AIM: Pick out every line in the records below that contains the word "height", and copy each one.

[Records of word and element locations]
· · · · · · ·

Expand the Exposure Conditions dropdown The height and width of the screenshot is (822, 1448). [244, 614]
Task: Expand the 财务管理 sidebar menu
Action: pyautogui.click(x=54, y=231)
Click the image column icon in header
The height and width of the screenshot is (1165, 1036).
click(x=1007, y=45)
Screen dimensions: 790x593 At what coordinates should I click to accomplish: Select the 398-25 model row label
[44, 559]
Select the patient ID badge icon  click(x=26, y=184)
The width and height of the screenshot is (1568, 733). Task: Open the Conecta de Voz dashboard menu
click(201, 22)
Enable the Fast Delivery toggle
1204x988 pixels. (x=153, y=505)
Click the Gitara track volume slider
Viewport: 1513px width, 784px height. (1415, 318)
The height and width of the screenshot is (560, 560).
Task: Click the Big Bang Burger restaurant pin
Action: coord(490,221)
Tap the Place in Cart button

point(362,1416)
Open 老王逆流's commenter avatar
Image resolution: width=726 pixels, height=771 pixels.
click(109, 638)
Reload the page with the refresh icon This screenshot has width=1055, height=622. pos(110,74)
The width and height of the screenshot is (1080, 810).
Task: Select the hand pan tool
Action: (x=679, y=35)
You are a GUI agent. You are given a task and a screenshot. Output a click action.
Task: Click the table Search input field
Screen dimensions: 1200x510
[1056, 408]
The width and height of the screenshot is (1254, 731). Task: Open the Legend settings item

· · · · · · ·

REPLY:
Expand the Exposure Conditions dropdown The height and width of the screenshot is (822, 1448). [244, 614]
The height and width of the screenshot is (1165, 1036).
The width and height of the screenshot is (1568, 733). Task: Open the Conecta de Voz dashboard menu
Viewport: 1513px width, 784px height. (1415, 318)
The height and width of the screenshot is (560, 560).
Image resolution: width=726 pixels, height=771 pixels.
Reload the page with the refresh icon This screenshot has width=1055, height=622. pos(110,74)
The width and height of the screenshot is (1080, 810).
The width and height of the screenshot is (1254, 731). Task: Open the Legend settings item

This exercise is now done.